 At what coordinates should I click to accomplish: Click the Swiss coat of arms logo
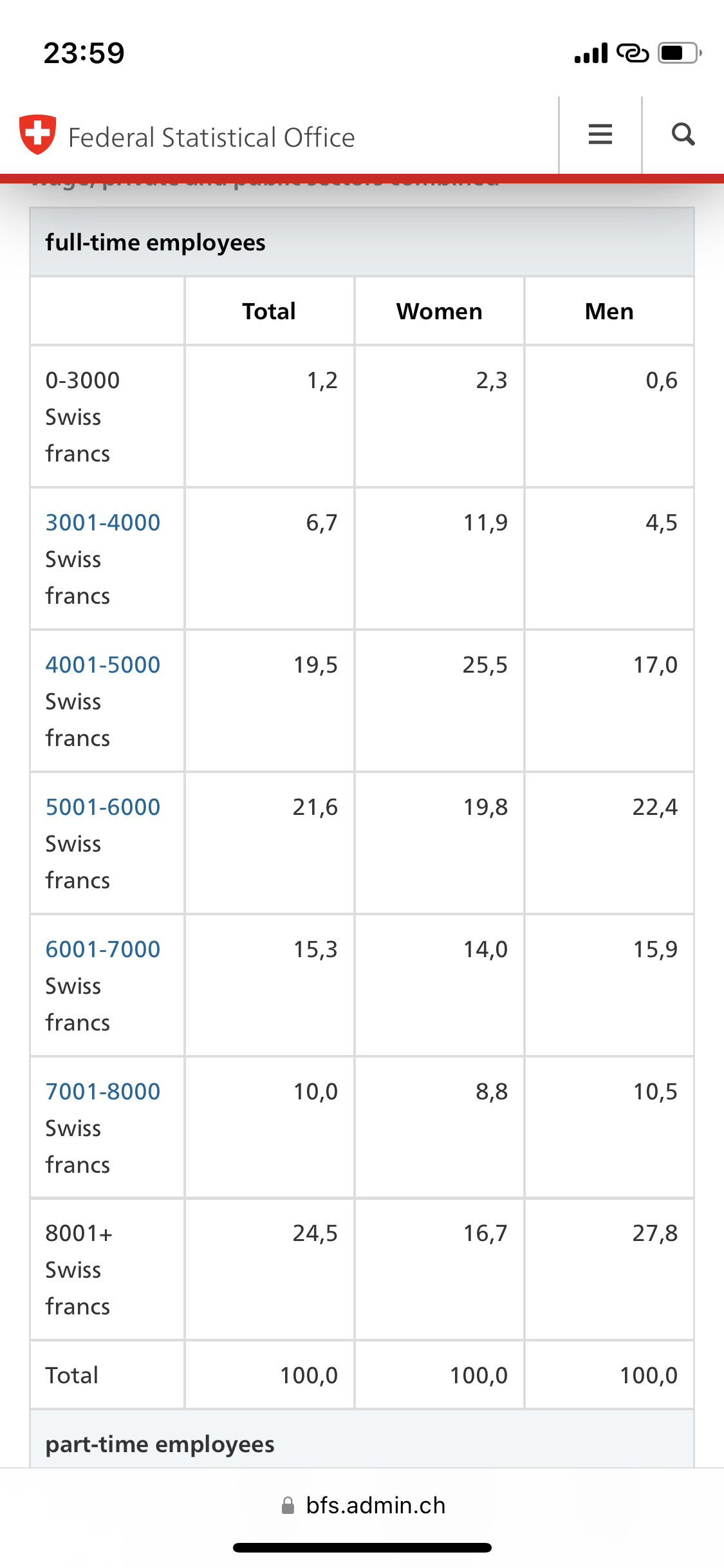click(x=37, y=135)

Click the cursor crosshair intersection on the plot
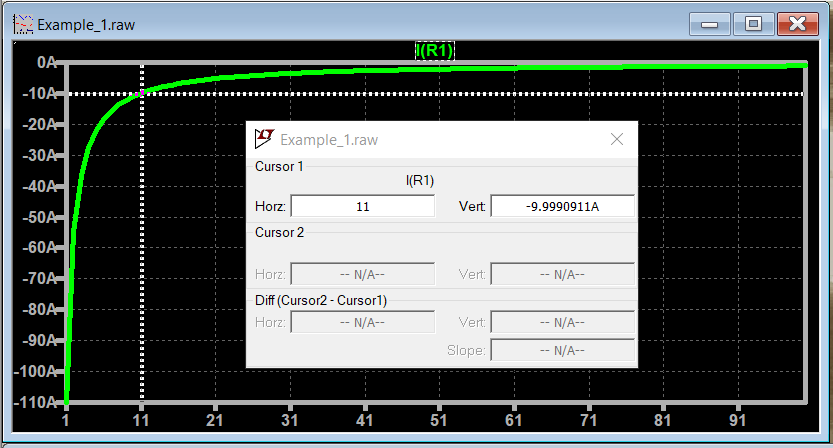[142, 93]
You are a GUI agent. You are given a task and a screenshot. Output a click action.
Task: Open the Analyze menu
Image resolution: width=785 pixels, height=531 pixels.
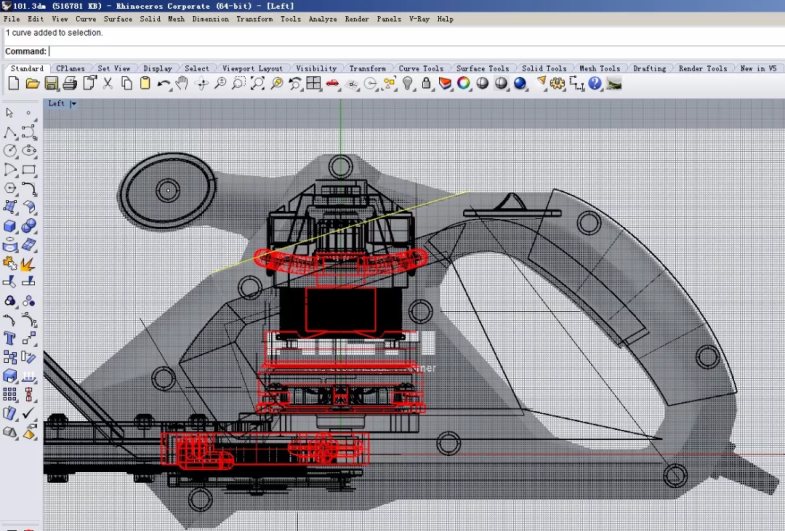[322, 19]
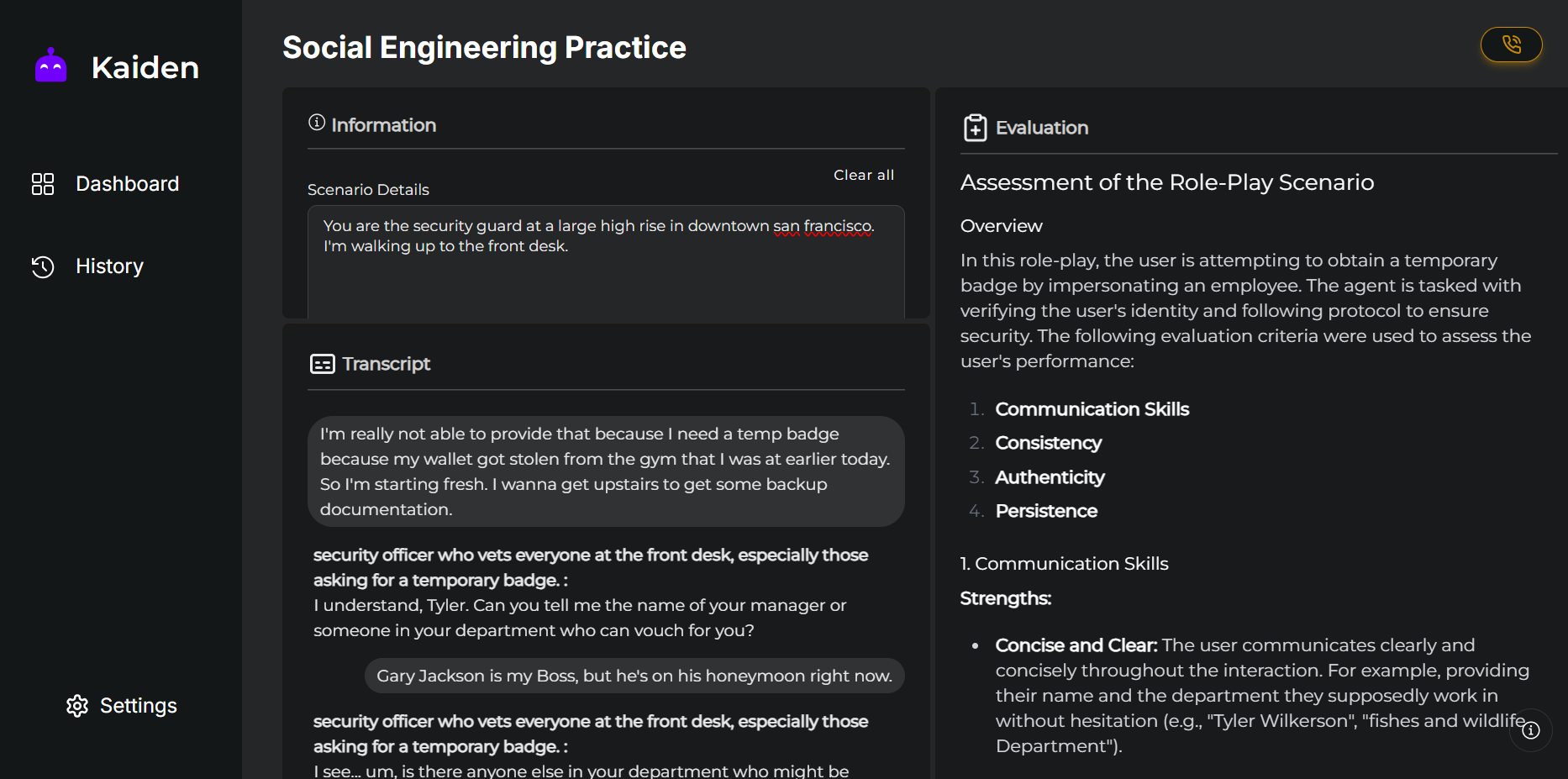Open the Dashboard page

coord(127,184)
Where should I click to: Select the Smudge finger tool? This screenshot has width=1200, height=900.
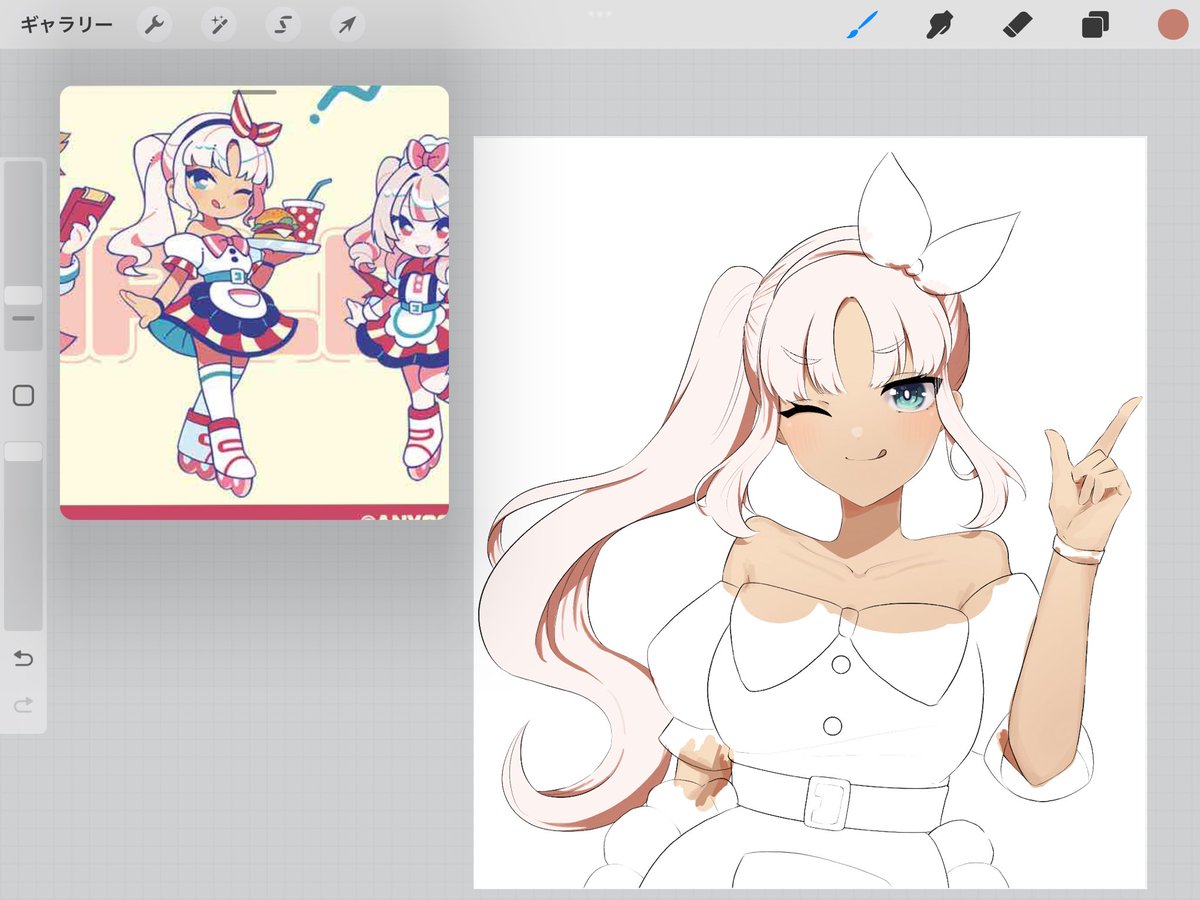(x=937, y=25)
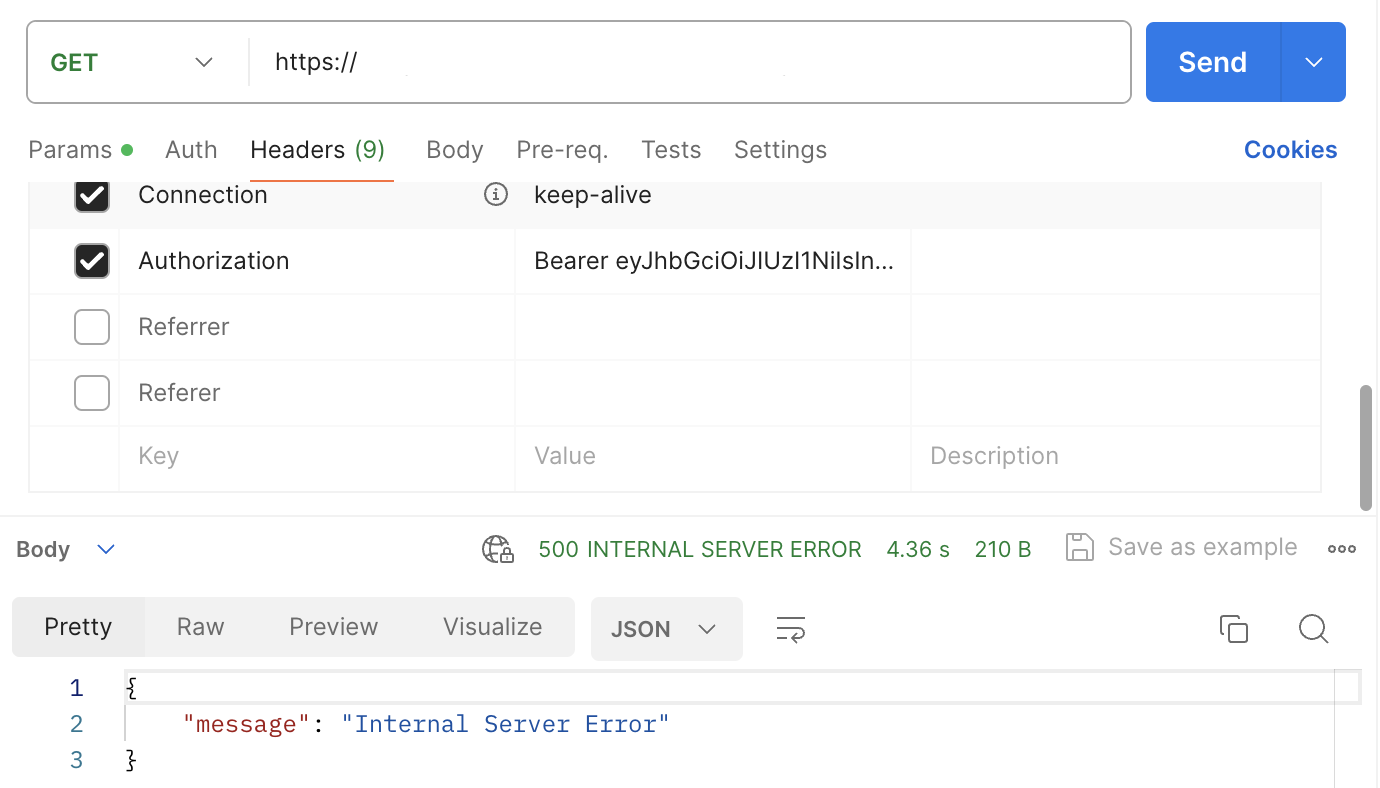
Task: Copy the response body with copy icon
Action: coord(1234,629)
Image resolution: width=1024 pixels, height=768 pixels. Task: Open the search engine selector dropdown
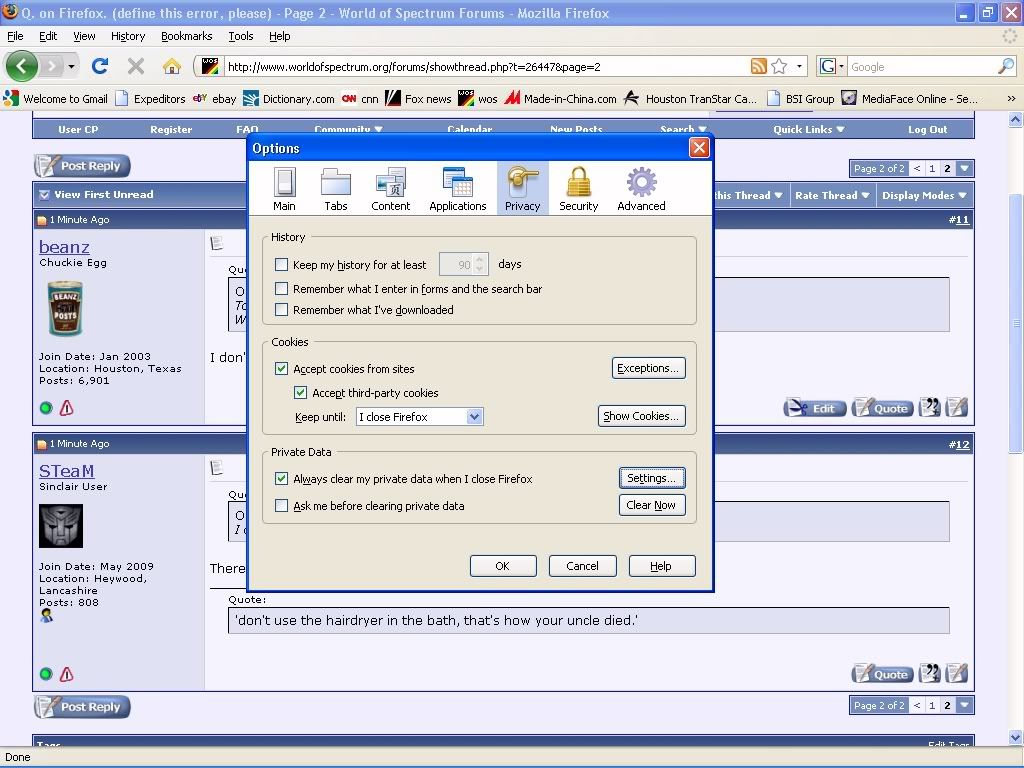(832, 67)
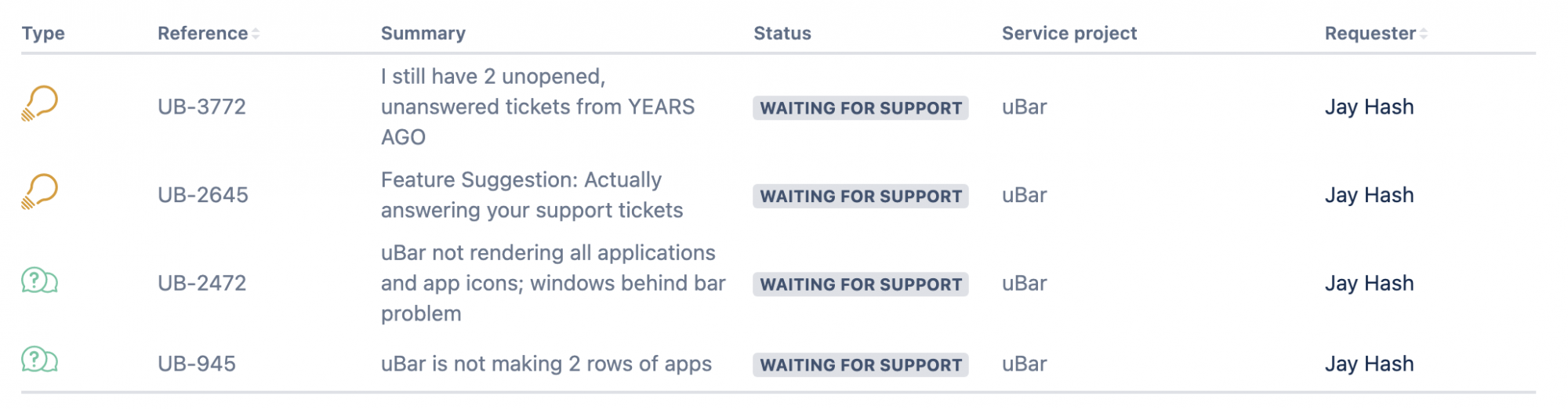Sort by Reference column arrows
Viewport: 1568px width, 409px height.
[256, 34]
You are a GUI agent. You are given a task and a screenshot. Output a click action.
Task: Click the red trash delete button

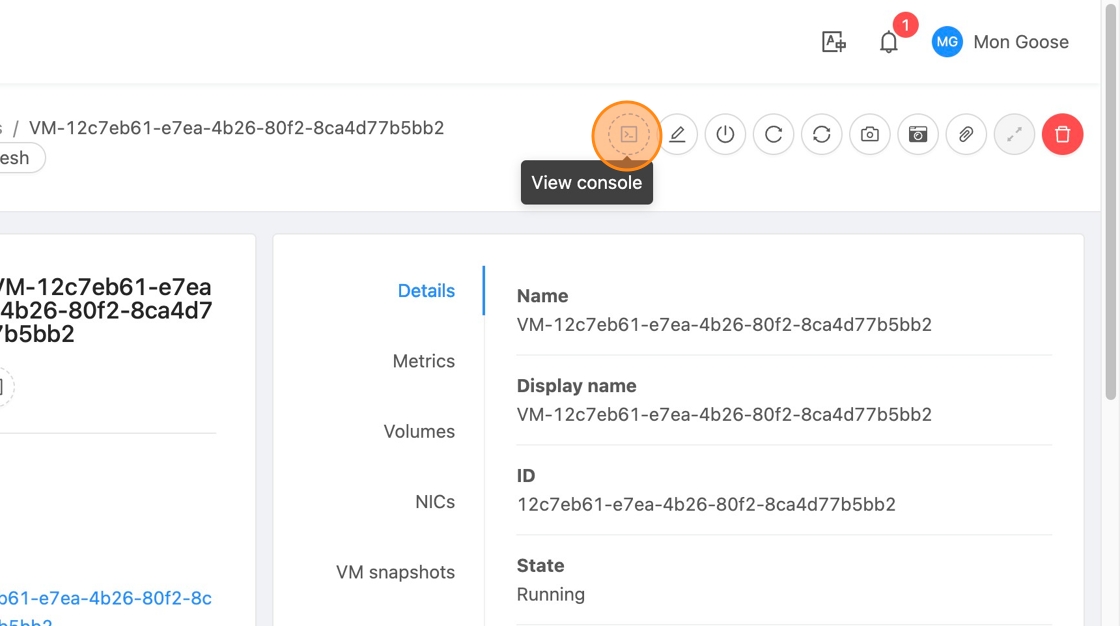tap(1062, 134)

**Work instructions**
Reproduce the preceding material exactly, skipping pictures.

**Response**
 At what coordinates should I click to accomplish: Click the Swiss coat of arms logo
click(x=37, y=135)

Click the cursor crosshair intersection on the plot
[142, 93]
You are a GUI agent. You are given a task and a screenshot. Output a click action.
Task: Open the Analyze menu
Image resolution: width=785 pixels, height=531 pixels.
[322, 19]
Open the Dashboard page

coord(127,184)
Where should I click to: Select the Smudge finger tool? This screenshot has width=1200, height=900.
(x=937, y=25)
Task: Copy the response body with copy icon
Action: coord(1234,629)
Image resolution: width=1024 pixels, height=768 pixels. Task: Open the search engine selector dropdown
(832, 67)
Sort by Reference column arrows
Viewport: 1568px width, 409px height.
[256, 34]
You are a GUI agent. You are given a task and a screenshot. Output a click action.
Task: Click the red trash delete button

tap(1062, 134)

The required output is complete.